Second, the Response often dismisses complaints with the catch all argument that “we couldn’t list everything important, but these other issues and events will still be taught.” Of course, this is a truism; the department could not list everything. But the department is supposed to tell us what it considers the most significant concepts and events that students should examine. It is supposed to explicitly tell us the “big picture.” If not, there is simply no serious objective standard in which to judge any of the revisions that the department has undertaken. If the excuse is always “we can’t list everything, but it will be taught,” then it would not be possible to distinguish between what is major and what is minor. In that case, what is the purpose of having “big picture” standards in the first place?

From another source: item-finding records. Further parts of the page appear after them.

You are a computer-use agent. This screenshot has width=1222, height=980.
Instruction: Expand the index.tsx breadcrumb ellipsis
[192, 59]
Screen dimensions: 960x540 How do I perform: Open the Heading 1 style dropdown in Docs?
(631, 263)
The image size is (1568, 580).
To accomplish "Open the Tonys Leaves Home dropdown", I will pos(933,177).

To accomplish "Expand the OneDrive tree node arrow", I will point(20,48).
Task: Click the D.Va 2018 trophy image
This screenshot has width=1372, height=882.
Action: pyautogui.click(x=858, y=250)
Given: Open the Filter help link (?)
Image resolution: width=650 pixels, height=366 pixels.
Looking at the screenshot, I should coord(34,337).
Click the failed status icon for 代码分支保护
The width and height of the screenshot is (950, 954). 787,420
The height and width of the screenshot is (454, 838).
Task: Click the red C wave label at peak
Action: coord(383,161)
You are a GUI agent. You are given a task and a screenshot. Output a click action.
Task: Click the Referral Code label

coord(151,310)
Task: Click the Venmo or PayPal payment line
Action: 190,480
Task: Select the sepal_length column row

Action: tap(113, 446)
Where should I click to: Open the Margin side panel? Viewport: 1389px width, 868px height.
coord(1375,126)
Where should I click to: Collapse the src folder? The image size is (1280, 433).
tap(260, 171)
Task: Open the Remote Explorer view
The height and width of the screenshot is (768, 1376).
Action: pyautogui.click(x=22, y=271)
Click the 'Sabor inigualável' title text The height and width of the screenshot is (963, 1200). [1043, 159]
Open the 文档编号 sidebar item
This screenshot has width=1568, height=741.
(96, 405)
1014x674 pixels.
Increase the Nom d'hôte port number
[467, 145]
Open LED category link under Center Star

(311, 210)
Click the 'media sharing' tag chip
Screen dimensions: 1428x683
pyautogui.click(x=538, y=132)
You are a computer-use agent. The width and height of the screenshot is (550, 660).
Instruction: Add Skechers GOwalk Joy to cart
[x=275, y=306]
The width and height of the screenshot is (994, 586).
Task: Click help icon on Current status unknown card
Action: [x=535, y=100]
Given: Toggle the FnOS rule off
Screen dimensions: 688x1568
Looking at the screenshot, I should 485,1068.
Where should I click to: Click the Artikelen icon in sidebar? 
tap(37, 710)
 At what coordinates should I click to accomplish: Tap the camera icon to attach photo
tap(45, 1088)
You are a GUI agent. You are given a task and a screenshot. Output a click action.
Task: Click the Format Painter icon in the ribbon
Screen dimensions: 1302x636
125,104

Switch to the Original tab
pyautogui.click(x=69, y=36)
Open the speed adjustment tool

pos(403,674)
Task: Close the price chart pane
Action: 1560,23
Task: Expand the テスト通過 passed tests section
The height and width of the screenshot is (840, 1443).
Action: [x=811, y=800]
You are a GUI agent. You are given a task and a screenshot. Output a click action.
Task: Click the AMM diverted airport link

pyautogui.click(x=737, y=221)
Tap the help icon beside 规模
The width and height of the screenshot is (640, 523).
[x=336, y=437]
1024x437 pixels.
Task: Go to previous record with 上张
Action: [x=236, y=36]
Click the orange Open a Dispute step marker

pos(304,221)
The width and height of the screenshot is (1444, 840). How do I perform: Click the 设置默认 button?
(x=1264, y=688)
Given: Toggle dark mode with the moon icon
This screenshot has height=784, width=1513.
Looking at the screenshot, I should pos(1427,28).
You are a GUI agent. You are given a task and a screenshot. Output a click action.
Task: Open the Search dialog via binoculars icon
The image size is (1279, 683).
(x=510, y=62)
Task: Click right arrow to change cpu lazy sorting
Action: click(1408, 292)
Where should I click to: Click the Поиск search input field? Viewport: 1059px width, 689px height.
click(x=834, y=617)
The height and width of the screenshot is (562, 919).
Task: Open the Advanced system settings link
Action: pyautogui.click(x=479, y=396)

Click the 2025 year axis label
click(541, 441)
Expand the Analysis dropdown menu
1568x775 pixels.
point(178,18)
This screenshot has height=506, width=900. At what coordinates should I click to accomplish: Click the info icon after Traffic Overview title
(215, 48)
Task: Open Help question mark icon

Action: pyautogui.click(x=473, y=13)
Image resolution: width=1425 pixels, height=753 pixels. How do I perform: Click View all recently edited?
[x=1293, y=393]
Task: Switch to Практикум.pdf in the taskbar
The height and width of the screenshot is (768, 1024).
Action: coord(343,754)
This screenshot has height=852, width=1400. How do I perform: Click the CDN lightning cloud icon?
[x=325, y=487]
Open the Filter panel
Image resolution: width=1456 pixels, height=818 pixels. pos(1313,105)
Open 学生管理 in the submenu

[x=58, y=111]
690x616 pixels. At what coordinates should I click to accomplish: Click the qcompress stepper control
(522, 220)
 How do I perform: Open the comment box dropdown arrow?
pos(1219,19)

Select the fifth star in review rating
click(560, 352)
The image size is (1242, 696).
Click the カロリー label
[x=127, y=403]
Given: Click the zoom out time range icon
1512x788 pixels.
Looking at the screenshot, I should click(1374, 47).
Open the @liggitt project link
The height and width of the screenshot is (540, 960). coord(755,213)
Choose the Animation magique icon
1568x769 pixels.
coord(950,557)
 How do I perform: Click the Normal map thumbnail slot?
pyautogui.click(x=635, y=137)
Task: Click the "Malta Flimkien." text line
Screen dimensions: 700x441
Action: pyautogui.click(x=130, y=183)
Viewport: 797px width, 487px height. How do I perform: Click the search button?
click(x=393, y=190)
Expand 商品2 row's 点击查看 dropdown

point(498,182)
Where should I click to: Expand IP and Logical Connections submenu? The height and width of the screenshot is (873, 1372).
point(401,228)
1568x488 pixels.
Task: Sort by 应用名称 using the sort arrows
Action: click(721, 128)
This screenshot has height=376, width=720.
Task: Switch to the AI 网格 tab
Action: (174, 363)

If the Committee aligned the social studies standards with Common Core’s ELA standards – as in fact the Department touts – then whoever controls those ELA standards will also control at least a part of the Minnesota social studies standards. And the people controlling the ELA standards are not Minnesotans – they are DC-based trade associations and the U.S. Department of Education (USED). Moreover, especially through its funding of the national tests aligned with Common Core, USED is violating three federal statutes by supervising, directing, or controlling the ELA curriculum in Minnesota schools. First ELA standards, then ELA-aligned social studies standards – the tentacles of illegal federal control reach further into what the Constitution intended to be under the control of Minnesota alone.